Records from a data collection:
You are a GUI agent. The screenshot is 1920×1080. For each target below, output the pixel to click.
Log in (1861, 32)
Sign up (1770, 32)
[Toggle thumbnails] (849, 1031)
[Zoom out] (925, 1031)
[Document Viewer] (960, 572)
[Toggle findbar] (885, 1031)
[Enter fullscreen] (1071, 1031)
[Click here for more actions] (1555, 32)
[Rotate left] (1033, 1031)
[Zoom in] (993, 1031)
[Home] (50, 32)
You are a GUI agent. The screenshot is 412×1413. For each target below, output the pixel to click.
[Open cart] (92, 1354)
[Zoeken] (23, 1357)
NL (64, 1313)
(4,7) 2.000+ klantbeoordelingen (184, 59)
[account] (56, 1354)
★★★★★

Work required:
Reproduce the data shown above in its entirety, keeping each word as it is.

Your solution:
You are a GUI agent. The screenshot is 1920×1080. For each target below, output the pixel to click.
Log in (1861, 32)
Sign up (1770, 32)
[Toggle thumbnails] (849, 1031)
[Zoom out] (925, 1031)
[Document Viewer] (960, 572)
[Toggle findbar] (885, 1031)
[Enter fullscreen] (1071, 1031)
[Click here for more actions] (1555, 32)
[Rotate left] (1033, 1031)
[Zoom in] (993, 1031)
[Home] (50, 32)
You are a GUI agent. The screenshot is 412×1413. For each target below, output the pixel to click.
[Open cart] (92, 1354)
[Zoeken] (23, 1357)
NL (64, 1313)
(4,7) 2.000+ klantbeoordelingen (184, 59)
[account] (56, 1354)
★★★★★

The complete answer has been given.